Freddie Francis, the celebrated, Oscar®-winning cinematographer who also became a director of cult horror films in the '60 and '70s, died of a stroke on March 17 in London. He was 89.

He was born in London in Islington, London, England on December 22, 1917. A true worker bee in the film industry, he began in the late '30s working as an apprentice to a stills photographer. His career was interrupted by World War II but by the late 40s, he had become a camera operator. By the '50s, he was much in demand in that role and worked on such major productions as Moulin Rouge (1952), Beat the Devil (1953) and Moby Dick (1956). He became a director of photography for the minor war drama A Hill in Korea (1956), an inauspicious start for one of the finest cinematographers of his generation.

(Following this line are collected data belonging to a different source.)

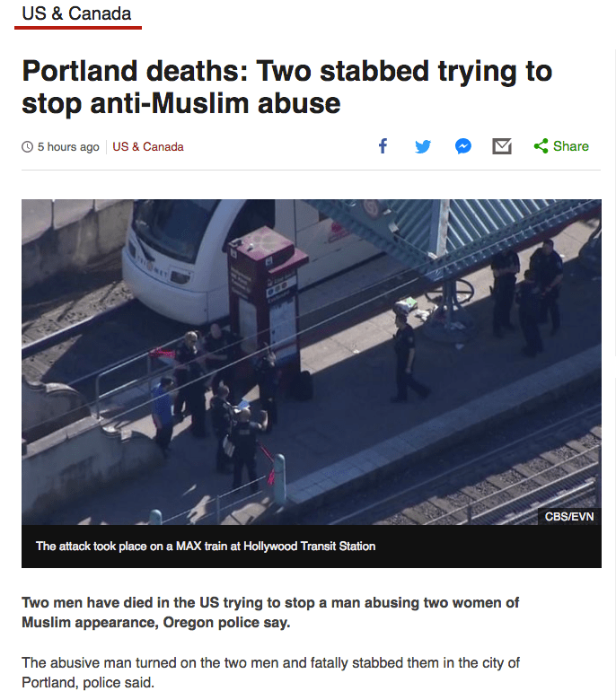Image resolution: width=616 pixels, height=700 pixels.
Task: Click the image caption about MAX train
Action: point(206,547)
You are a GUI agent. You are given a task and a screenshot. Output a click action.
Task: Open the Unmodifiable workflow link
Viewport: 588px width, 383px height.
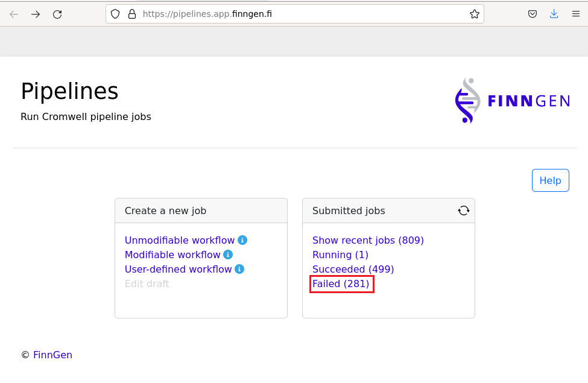click(180, 240)
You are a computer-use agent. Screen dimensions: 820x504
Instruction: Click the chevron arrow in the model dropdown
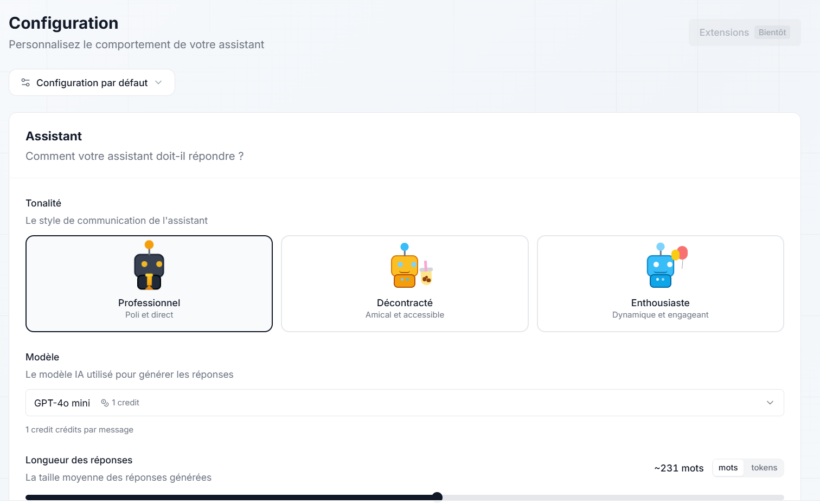coord(770,403)
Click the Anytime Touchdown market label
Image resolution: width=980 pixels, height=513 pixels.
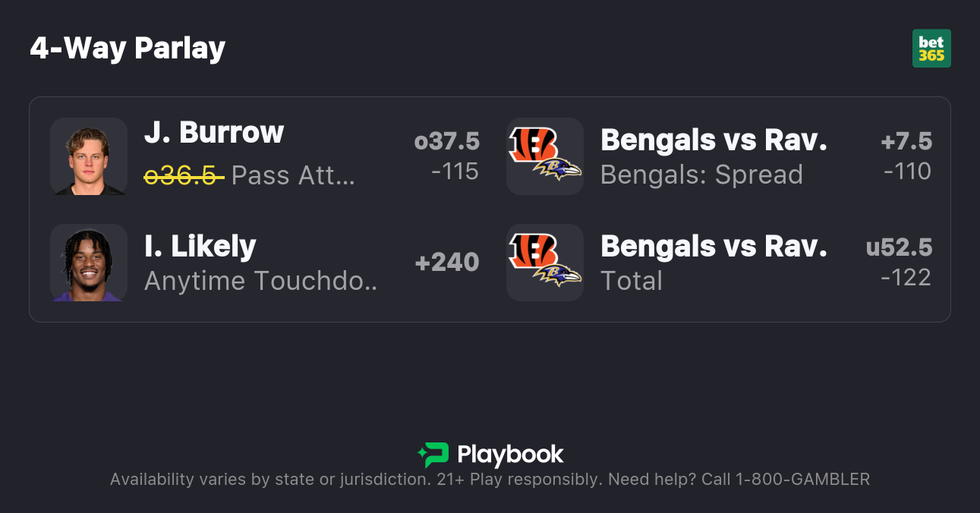(x=260, y=282)
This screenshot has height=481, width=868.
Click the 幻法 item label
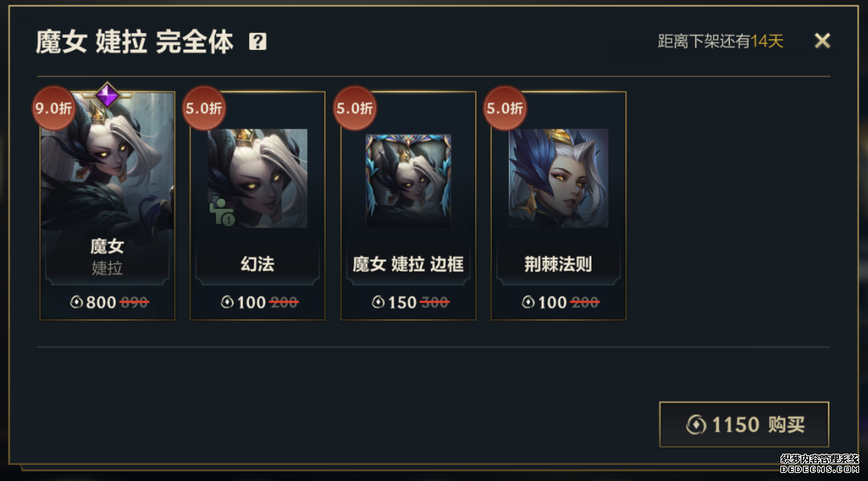click(x=257, y=263)
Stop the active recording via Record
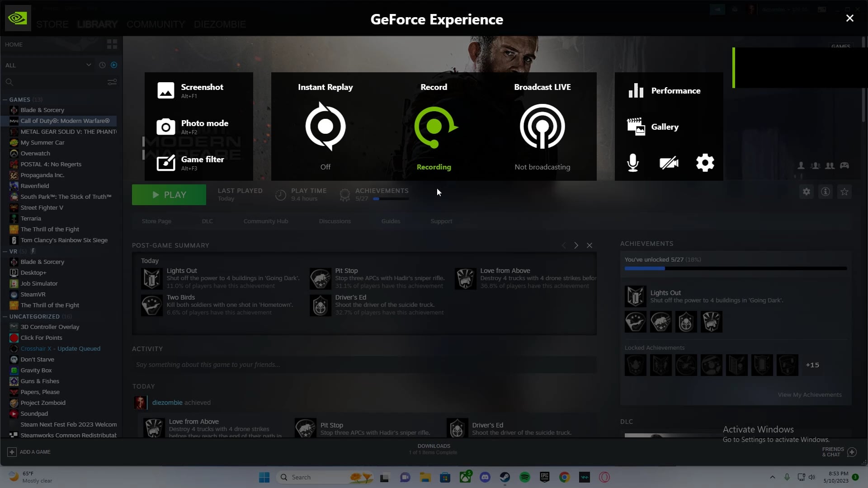This screenshot has height=488, width=868. [434, 127]
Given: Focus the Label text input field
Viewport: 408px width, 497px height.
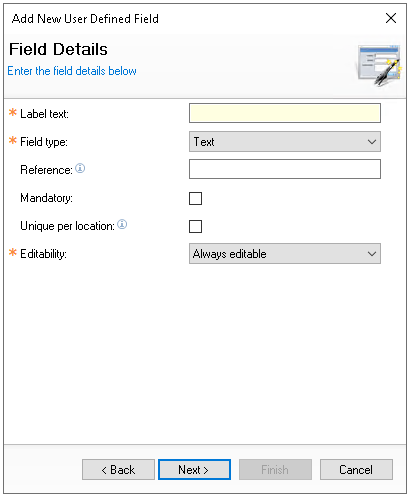Looking at the screenshot, I should [285, 113].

Francis specialized in black and white photography, and had a gift for finding lyricism in what could have been drab or squalid conditions. Films such as the social climbing drama Room at the Top (1959); the unsettling Hammer study of pedophilia; Never Take Sweets from a Stranger; his Oscar® winning, moodily effective period piece Sons and Lovers; the succinct kitchen-sink frustration of Saturday Night and Sunday Morning (all three 1960); and of course the brilliantly subtle ghost story The Innocents (1961) clearly placed Francis as a cinematographer of great intuitiveness and ability.

Francis became a director with the mild comedy Two and Two Make Six (1962), but is mostly famous for a string of offbeat horror thrillers that are still cherished by fright-film buffs: Paranoia (1963), The Evil of Frankenstein (1964), Dr. Terror's House of Horrors (1965), The Psychopath (1966) and Torture Garden (1967). Sadly, even Francis had to realize that such material in this genre would suffer from redundancy, and his last few films in this style were forgettable: They Came from Beyond Space (1967), Dracula Has Risen from the Grave (1968); and Joan Crawford's last film, the embarrassingly bad Trog (1970). He did, however, have one notable, effective chiller left in him - Tales from the Crypt (1972).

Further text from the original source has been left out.